Overton acknowledged that for “a kid” Monroe was “fun because it was the kind of place where you could just get on your bicycle [and] ride around town.” However, he “just wanted to see more. I wanted to go out.” Overton wasn’t satisfied doing what most people in Monroe did. “These were people that, everyone just stayed there. Most people lived their whole lives there.”

Justin Limke
Painter, Welder, Second Vice President, First Vice President and President of UAW Local 450
Born: 1980
Hired: 2004

Limke was born into a military family in San Francisco, California, but he grew up on the northside of Des Moines, near his mother’s family. “I lived in the North Des Moines area for—well, until I joined the military myself,” he recalled.

“I went to North High, and I graduated in 1998. I lived, I don’t know, eight blocks from [the Local 450 union hall] the whole time I was growing up.”

Jacob “Jake” Lane
Brazer, Welder, and Welding Inspector
Sergeant of Arms, Steward, Guide, Trustee, Education Committee Member
Born: 1977
Hired: 2007

Lane was born at Mercy Hospital in Des Moines in 1977. As he said, he had a “rough upbringing.” When Lane was young, his father, a welder, increasingly succumbed to alcoholism and drug use. Although his parents divorced, Lane and his brothers ended up living with their father and eventually fell into similar patterns.

In his twenties, Lane experienced a series of brushes with the law and one act of good luck—meeting his future wife—which, combined, pushed him in a new direction. “I met my wife, I think when I was twenty-six,” he said. “She helped straighten me out a lot.” But, as he also said, “I wouldn’t be who I am today had I not learned those tough lessons.”

Jill Scott
Born: 1967
Hired: 2008

Scott was born into a farming family in Malvern, Iowa, a small town outside Omaha, Nebraska. “I loved the farm,” she recalled. “I loved [the] cattle. I was in 4-H. All of that spoke to me.” But, as a young gay woman in rural Iowa in the 1970s and 1980s, “it just didn’t seem like a sustainable life, so I decided to make other choices.”

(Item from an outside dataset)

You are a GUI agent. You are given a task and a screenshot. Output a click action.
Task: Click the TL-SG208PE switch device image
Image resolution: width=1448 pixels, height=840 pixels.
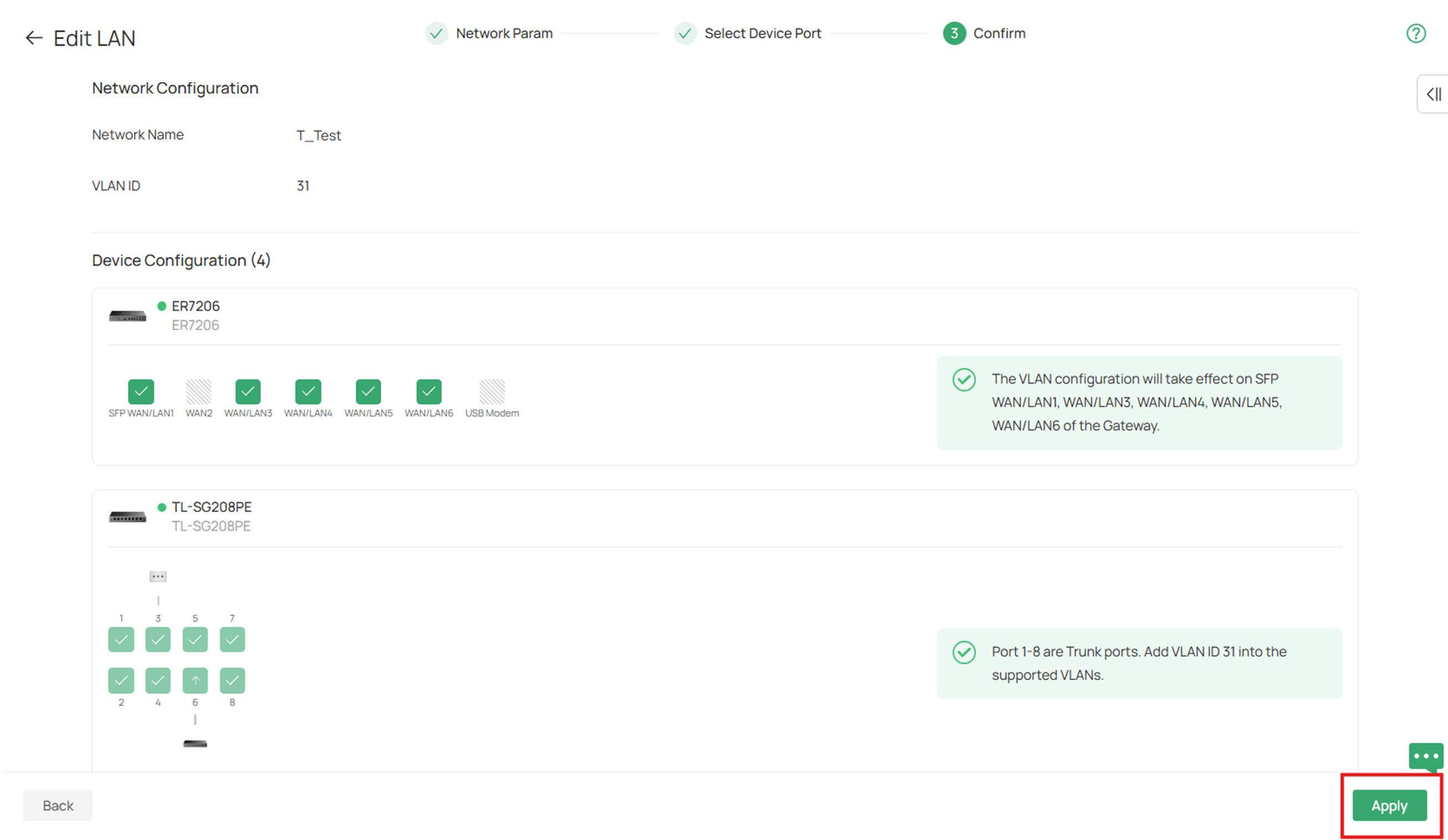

She first left Malvern for Peru State College, in Peru, Nebraska, where she studied to be a teacher. She returned to work in a small town nearby Malvern only to find that “being gay, being a teacher, at that time, was just not something that was accepted.”

Randolph “Scotty” Scott
Press Break Operator, Forklift Operator, Assembler, Factory Level Continuous Improvement Representative (FLCIRer)
Veterans Committee, Civil and Human Rights Committee
Born: 196
Hired: 2011

Randolph “Scotty” Scott was born in New Orleans, Louisiana, in 1961. After losing his parents early in life, Scott was raised by his grandmother, Lula Nolan, in the small farming community of Waterproof, Louisiana, northwest of New Orleans, along the Mississippi River.

His grandmother worked as a maid for a white family in Waterproof. This family also helped the grandmother raise the children. Scott remembers being welcome in the family’s home and being encouraged to read while spending time there.

Andrew Ehlers
Forklift Driver, Assembler
Born: 1993
Hired: 2021

Ehlers was born in Dubuque, Iowa, to a family with deep roots on the city’s Northside and longstanding connections to John Deere’s Dubuque Works. His paternal grandfather had worked as a union member in the experimental department, and his father had become an engineer at the plant.

He attended the city’s Catholic schools and was heavily involved in Boy Scouts, going so far as to become an Eagle Scout. These early experiences instilled a powerful sense of patriotism and a commitment to bringing people together to serve a common purpose.